» **WHAT THE TASK ASKS**: From the line with "Screen dimensions: 800x450" through the last line of the records below, both ends included, transcribe only those lines, exactly, and omit the pictures.

» **PROVIDED RECORDS**:
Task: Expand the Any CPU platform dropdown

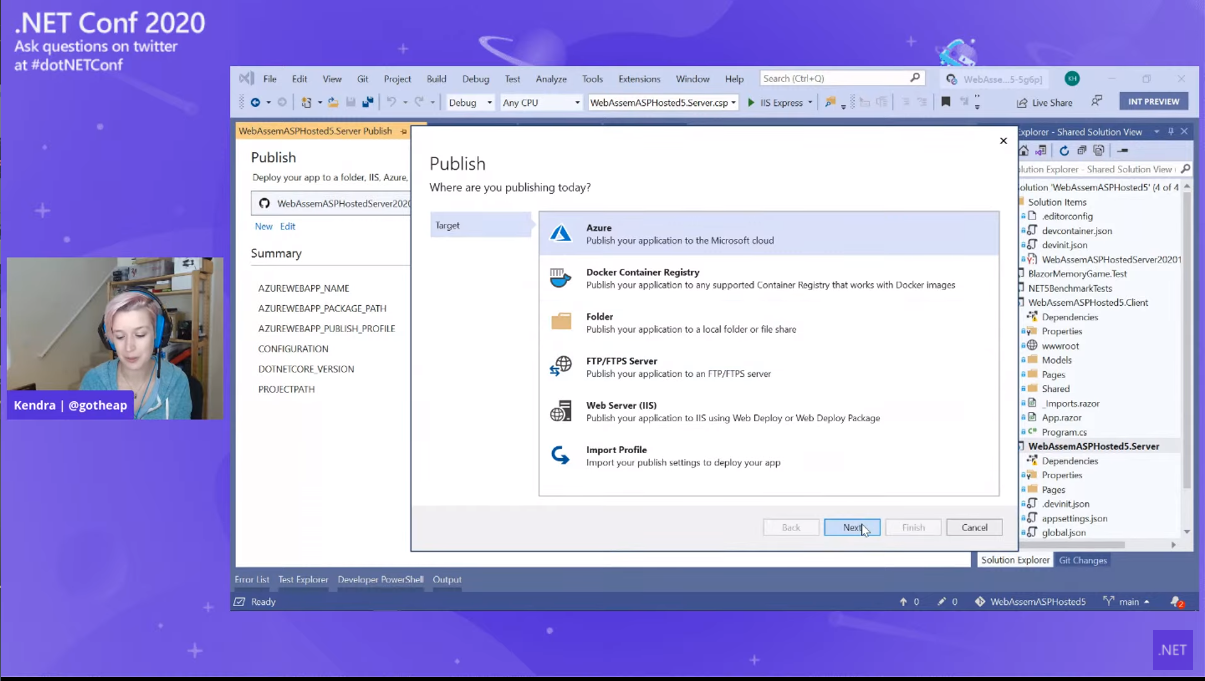Action: [540, 103]
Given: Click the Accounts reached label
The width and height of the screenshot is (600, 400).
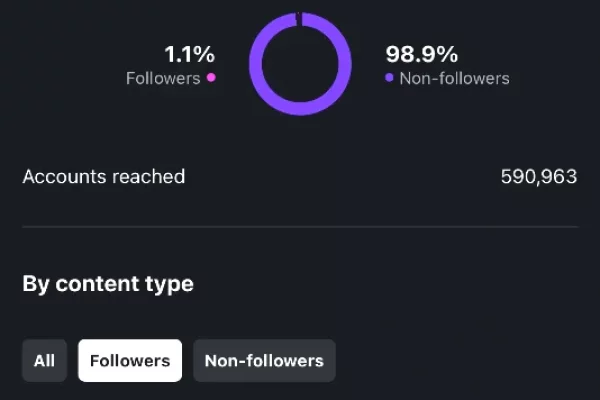Looking at the screenshot, I should pyautogui.click(x=104, y=177).
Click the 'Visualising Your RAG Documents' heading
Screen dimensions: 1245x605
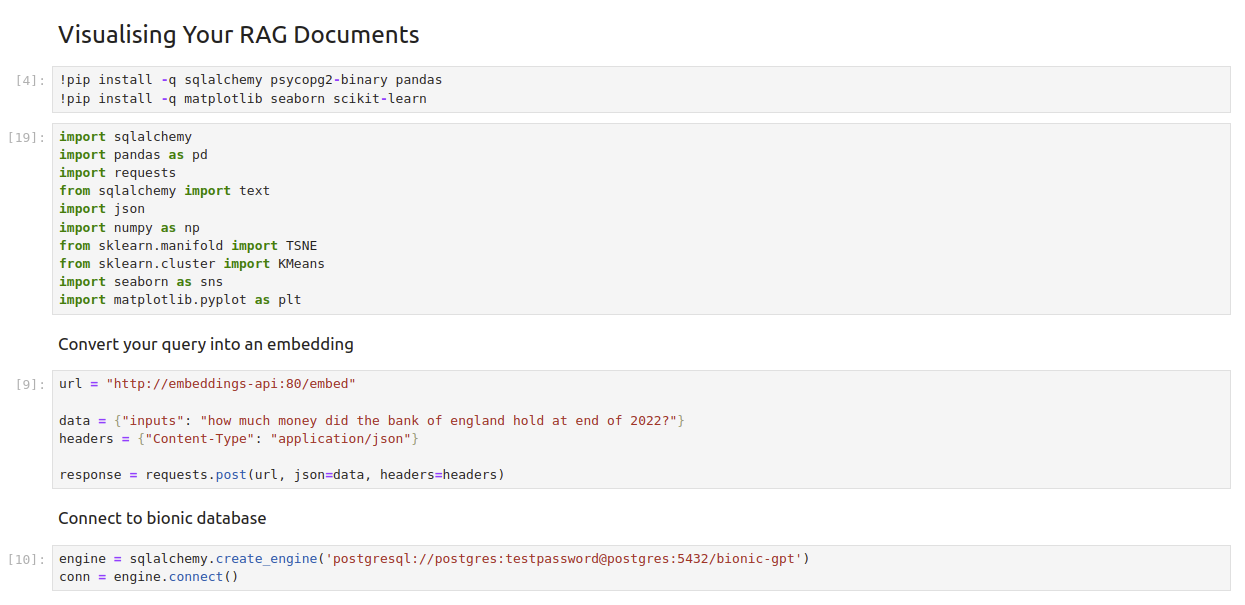coord(238,35)
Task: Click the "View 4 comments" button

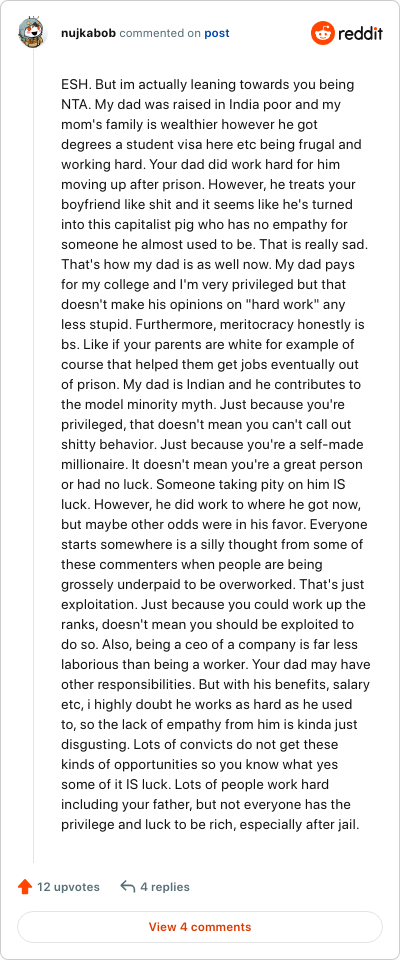Action: [x=200, y=927]
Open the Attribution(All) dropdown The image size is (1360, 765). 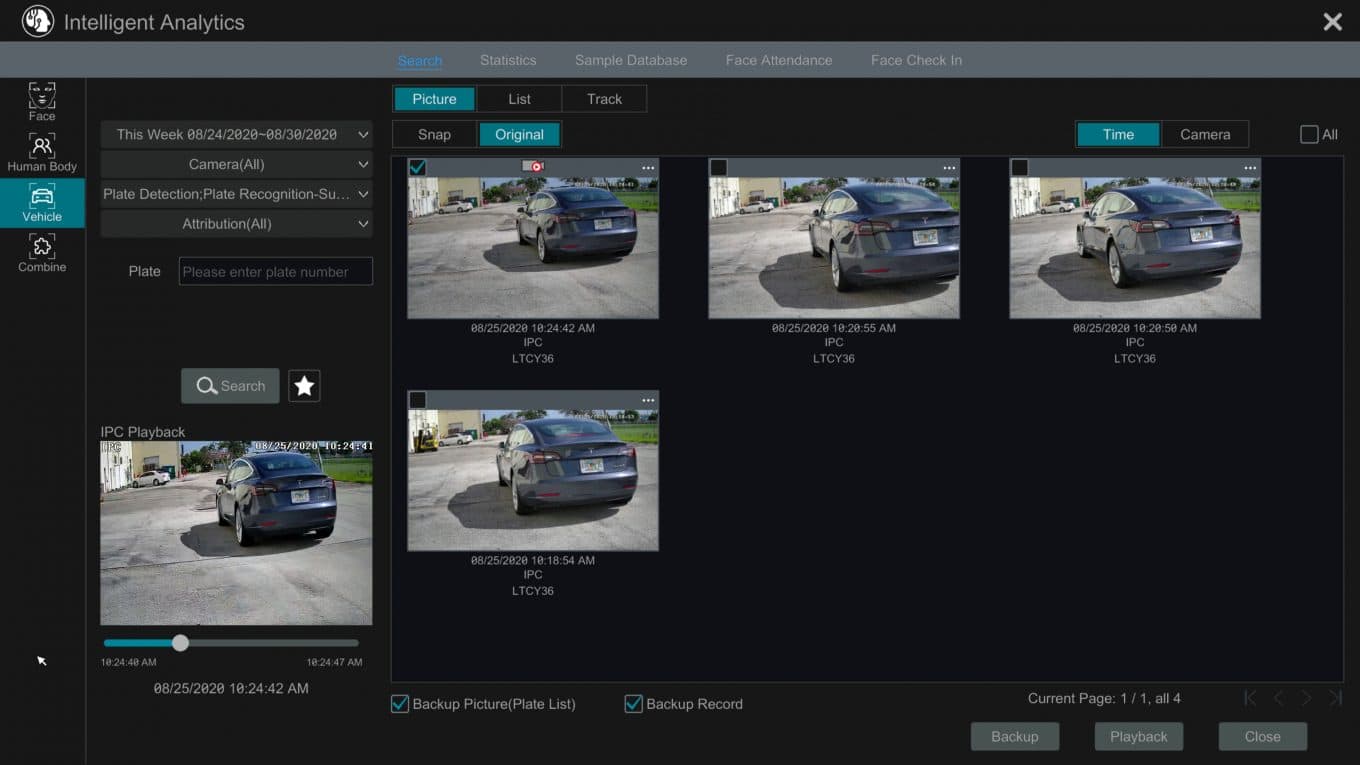[x=236, y=223]
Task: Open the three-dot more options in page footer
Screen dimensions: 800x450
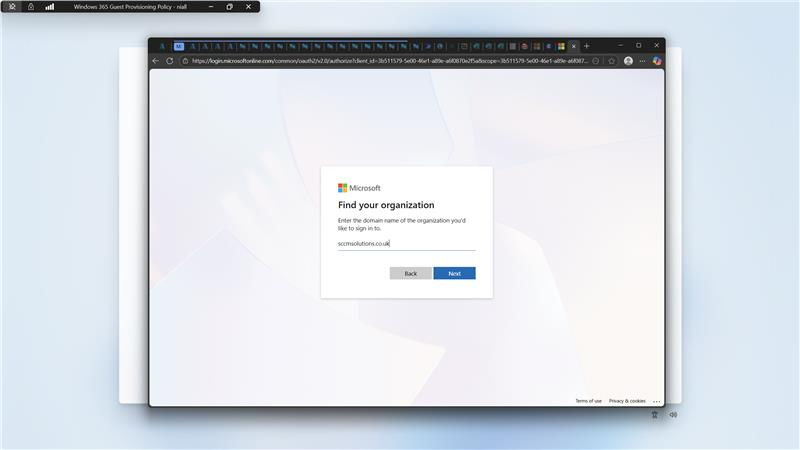Action: 656,401
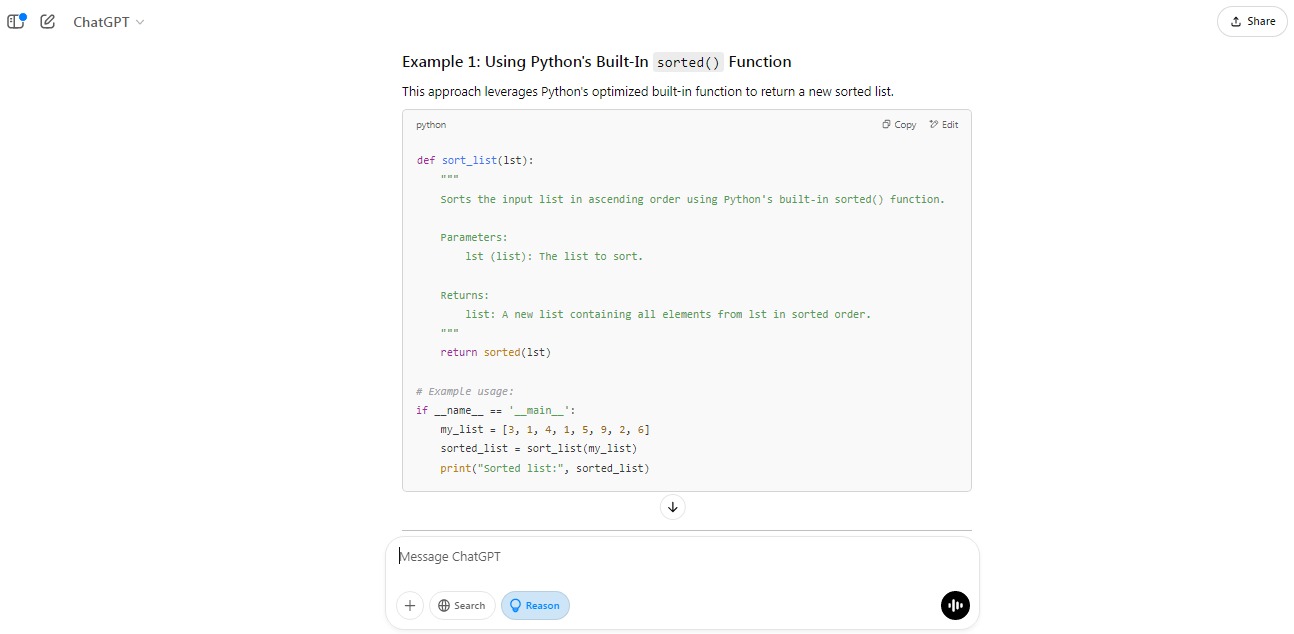Click the return sorted(lst) line
Screen dimensions: 1294x634
point(495,352)
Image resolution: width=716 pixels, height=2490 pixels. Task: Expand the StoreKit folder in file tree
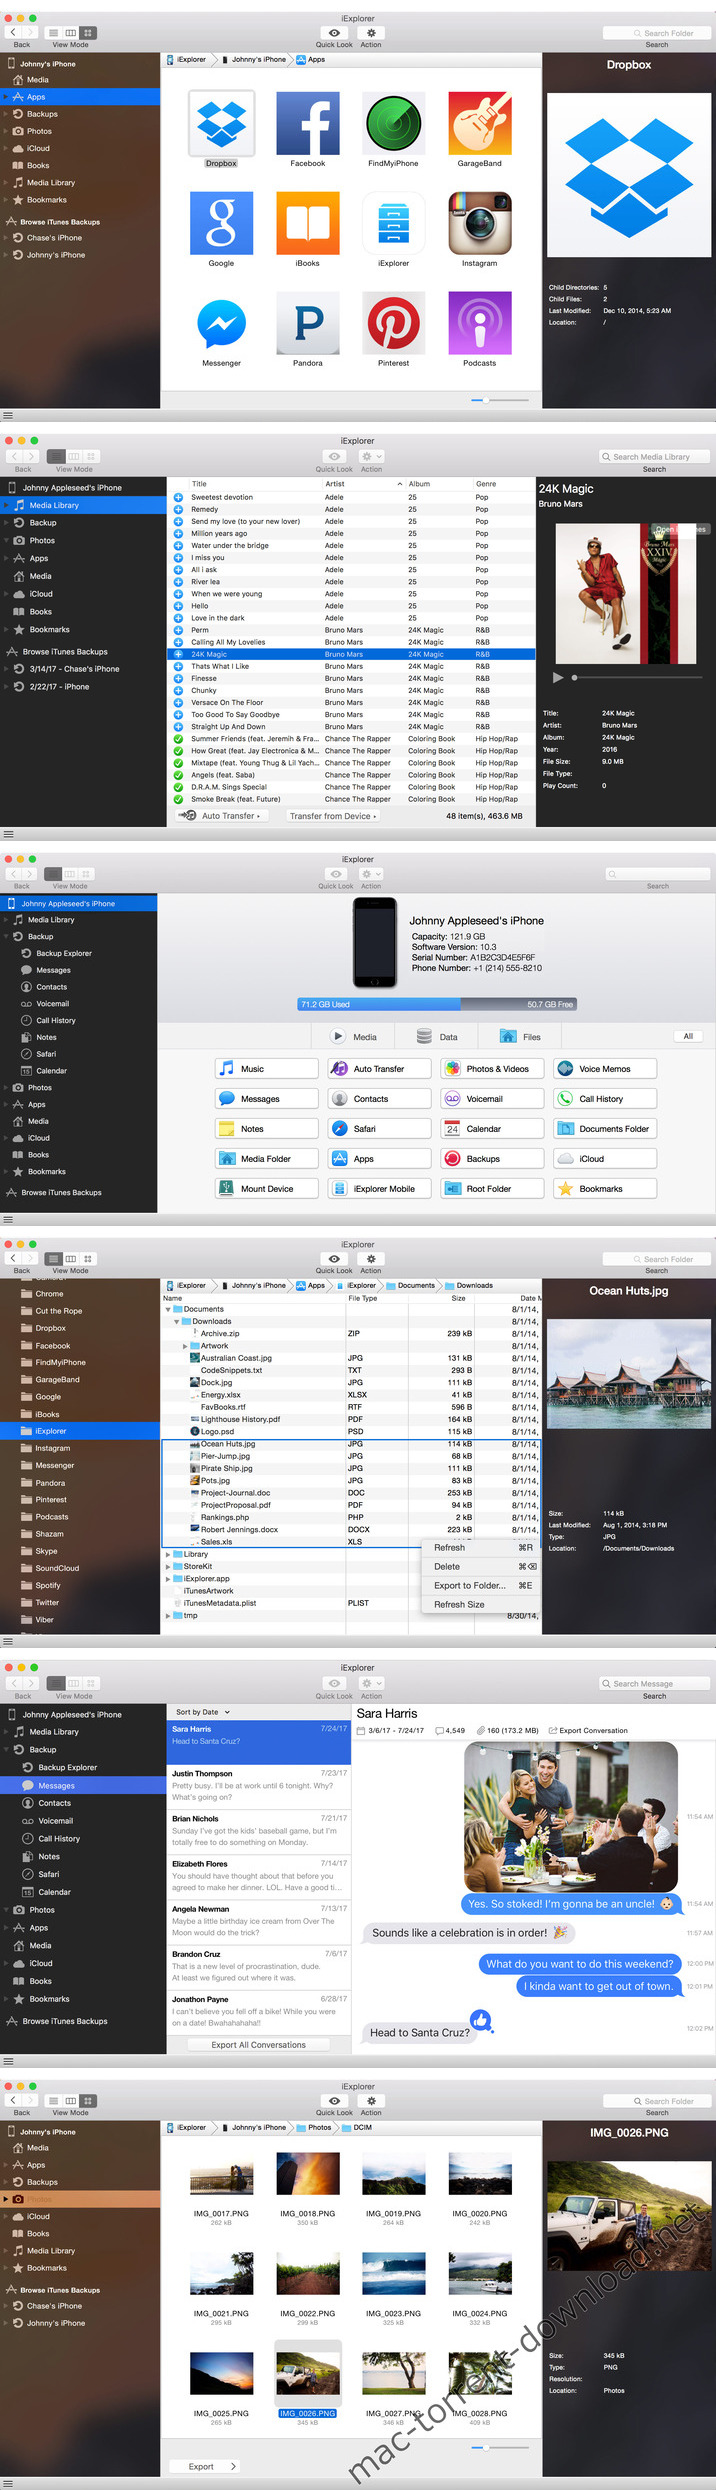pyautogui.click(x=168, y=1567)
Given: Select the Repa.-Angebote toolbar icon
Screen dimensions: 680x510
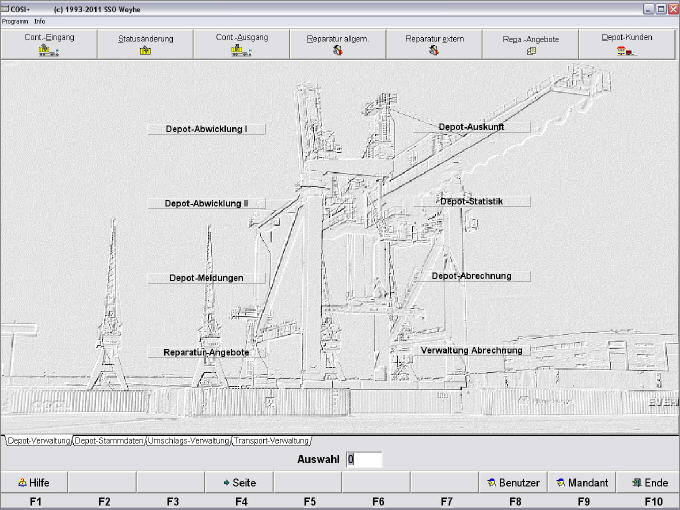Looking at the screenshot, I should 530,44.
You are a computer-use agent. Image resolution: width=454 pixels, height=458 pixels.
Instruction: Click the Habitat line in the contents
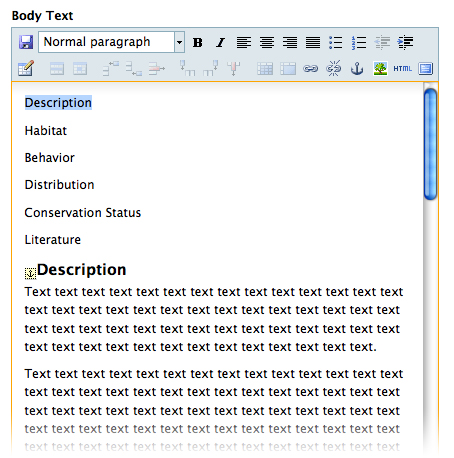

» **RESPONSE TO THE TASK**:
Screen dimensions: 800x450
Action: 656,401
Click the return sorted(lst) line
Screen dimensions: 1294x634
point(495,352)
Image resolution: width=716 pixels, height=2490 pixels. Task: Expand the StoreKit folder in file tree
pyautogui.click(x=168, y=1567)
Given: Select the Repa.-Angebote toolbar icon
Screen dimensions: 680x510
Looking at the screenshot, I should 530,44.
You are a computer-use agent. Image resolution: width=454 pixels, height=458 pixels.
Instruction: Click the Habitat line in the contents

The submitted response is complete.